Aim of the task: All of the entries below are to be copied word for word.

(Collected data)
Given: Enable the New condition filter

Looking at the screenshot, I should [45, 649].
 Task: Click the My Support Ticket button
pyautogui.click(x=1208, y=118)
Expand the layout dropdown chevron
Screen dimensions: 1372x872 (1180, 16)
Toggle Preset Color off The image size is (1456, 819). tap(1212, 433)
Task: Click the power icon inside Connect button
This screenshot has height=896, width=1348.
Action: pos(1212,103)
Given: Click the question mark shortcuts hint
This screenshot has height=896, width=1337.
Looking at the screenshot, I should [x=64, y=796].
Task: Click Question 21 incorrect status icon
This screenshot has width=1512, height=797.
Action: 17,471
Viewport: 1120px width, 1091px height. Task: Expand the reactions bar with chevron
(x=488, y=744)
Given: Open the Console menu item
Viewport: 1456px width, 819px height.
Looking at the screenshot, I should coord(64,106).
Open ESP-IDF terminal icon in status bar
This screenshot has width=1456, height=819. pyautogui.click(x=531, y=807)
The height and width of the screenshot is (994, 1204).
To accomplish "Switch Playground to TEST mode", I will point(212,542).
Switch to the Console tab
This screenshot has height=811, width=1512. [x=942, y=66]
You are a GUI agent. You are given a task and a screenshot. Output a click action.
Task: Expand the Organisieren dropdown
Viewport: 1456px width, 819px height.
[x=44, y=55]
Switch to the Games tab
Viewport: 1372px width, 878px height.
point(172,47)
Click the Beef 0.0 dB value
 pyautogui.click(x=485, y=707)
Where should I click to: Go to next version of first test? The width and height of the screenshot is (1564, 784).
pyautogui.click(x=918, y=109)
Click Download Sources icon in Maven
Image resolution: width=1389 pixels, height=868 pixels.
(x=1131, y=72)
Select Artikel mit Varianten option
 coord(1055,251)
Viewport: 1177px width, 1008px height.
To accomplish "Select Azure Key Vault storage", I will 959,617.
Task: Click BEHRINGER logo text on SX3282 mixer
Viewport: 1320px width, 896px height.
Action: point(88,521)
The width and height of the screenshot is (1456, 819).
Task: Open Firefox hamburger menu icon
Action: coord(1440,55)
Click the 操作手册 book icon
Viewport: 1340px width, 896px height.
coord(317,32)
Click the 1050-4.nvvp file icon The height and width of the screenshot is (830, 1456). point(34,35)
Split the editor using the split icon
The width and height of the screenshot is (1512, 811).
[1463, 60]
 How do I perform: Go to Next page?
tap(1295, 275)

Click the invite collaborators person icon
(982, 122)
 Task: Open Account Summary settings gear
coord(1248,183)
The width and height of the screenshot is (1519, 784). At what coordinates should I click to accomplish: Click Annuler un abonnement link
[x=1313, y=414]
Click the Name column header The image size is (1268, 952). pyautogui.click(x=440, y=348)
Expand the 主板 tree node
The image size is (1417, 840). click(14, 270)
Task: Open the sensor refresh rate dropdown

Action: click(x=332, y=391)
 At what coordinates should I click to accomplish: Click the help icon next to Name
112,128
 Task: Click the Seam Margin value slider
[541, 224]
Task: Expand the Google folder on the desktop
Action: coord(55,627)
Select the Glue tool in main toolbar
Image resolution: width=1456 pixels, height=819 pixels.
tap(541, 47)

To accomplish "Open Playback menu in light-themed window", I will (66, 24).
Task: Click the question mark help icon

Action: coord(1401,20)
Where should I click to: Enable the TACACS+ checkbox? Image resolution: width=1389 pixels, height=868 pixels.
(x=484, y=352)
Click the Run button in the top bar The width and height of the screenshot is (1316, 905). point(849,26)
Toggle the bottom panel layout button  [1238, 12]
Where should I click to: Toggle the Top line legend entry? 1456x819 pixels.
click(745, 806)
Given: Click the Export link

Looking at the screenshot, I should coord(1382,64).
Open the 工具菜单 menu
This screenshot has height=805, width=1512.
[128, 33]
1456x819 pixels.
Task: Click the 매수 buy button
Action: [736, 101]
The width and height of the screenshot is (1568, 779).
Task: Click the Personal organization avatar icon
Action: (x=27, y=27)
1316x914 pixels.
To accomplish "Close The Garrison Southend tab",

Answer below:
Given: Enable the New condition filter

Looking at the screenshot, I should [45, 649].
 Task: Click the My Support Ticket button
pyautogui.click(x=1208, y=118)
Expand the layout dropdown chevron
Screen dimensions: 1372x872 (1180, 16)
Toggle Preset Color off The image size is (1456, 819). tap(1212, 433)
Task: Click the power icon inside Connect button
This screenshot has height=896, width=1348.
Action: pos(1212,103)
Given: Click the question mark shortcuts hint
This screenshot has height=896, width=1337.
Looking at the screenshot, I should [x=64, y=796].
Task: Click Question 21 incorrect status icon
This screenshot has width=1512, height=797.
Action: 17,471
Viewport: 1120px width, 1091px height. Task: Expand the reactions bar with chevron
(x=488, y=744)
Given: Open the Console menu item
Viewport: 1456px width, 819px height.
Looking at the screenshot, I should coord(64,106).
Open ESP-IDF terminal icon in status bar
This screenshot has width=1456, height=819. pyautogui.click(x=531, y=807)
The height and width of the screenshot is (994, 1204).
To accomplish "Switch Playground to TEST mode", I will point(212,542).
Switch to the Console tab
This screenshot has height=811, width=1512. [x=942, y=66]
You are a GUI agent. You are given a task and a screenshot. Output a click action.
Task: Expand the Organisieren dropdown
Viewport: 1456px width, 819px height.
[x=44, y=55]
Switch to the Games tab
Viewport: 1372px width, 878px height.
point(172,47)
Click the Beef 0.0 dB value
 pyautogui.click(x=485, y=707)
Where should I click to: Go to next version of first test? The width and height of the screenshot is (1564, 784).
pyautogui.click(x=918, y=109)
Click Download Sources icon in Maven
Image resolution: width=1389 pixels, height=868 pixels.
(x=1131, y=72)
Select Artikel mit Varianten option
 coord(1055,251)
Viewport: 1177px width, 1008px height.
To accomplish "Select Azure Key Vault storage", I will 959,617.
Task: Click BEHRINGER logo text on SX3282 mixer
Viewport: 1320px width, 896px height.
Action: point(88,521)
The width and height of the screenshot is (1456, 819).
Task: Open Firefox hamburger menu icon
Action: coord(1440,55)
Click the 操作手册 book icon
Viewport: 1340px width, 896px height.
coord(317,32)
Click the 1050-4.nvvp file icon The height and width of the screenshot is (830, 1456). point(34,35)
Split the editor using the split icon
The width and height of the screenshot is (1512, 811).
[1463, 60]
 How do I perform: Go to Next page?
tap(1295, 275)

Click the invite collaborators person icon
(982, 122)
 Task: Open Account Summary settings gear
coord(1248,183)
The width and height of the screenshot is (1519, 784). At what coordinates should I click to accomplish: Click Annuler un abonnement link
[x=1313, y=414]
Click the Name column header The image size is (1268, 952). pyautogui.click(x=440, y=348)
Expand the 主板 tree node
The image size is (1417, 840). click(14, 270)
Task: Open the sensor refresh rate dropdown

Action: click(x=332, y=391)
 At what coordinates should I click to accomplish: Click the help icon next to Name
112,128
 Task: Click the Seam Margin value slider
[541, 224]
Task: Expand the Google folder on the desktop
Action: coord(55,627)
Select the Glue tool in main toolbar
Image resolution: width=1456 pixels, height=819 pixels.
tap(541, 47)

To accomplish "Open Playback menu in light-themed window", I will (66, 24).
Task: Click the question mark help icon

Action: coord(1401,20)
Where should I click to: Enable the TACACS+ checkbox? Image resolution: width=1389 pixels, height=868 pixels.
(x=484, y=352)
Click the Run button in the top bar The width and height of the screenshot is (1316, 905). point(849,26)
Toggle the bottom panel layout button  [1238, 12]
Where should I click to: Toggle the Top line legend entry? 1456x819 pixels.
click(745, 806)
Given: Click the Export link

Looking at the screenshot, I should coord(1382,64).
Open the 工具菜单 menu
This screenshot has height=805, width=1512.
[128, 33]
1456x819 pixels.
Task: Click the 매수 buy button
Action: [736, 101]
The width and height of the screenshot is (1568, 779).
Task: Click the Personal organization avatar icon
Action: (x=27, y=27)
1316x914 pixels.
To accomplish "Close The Garrison Southend tab",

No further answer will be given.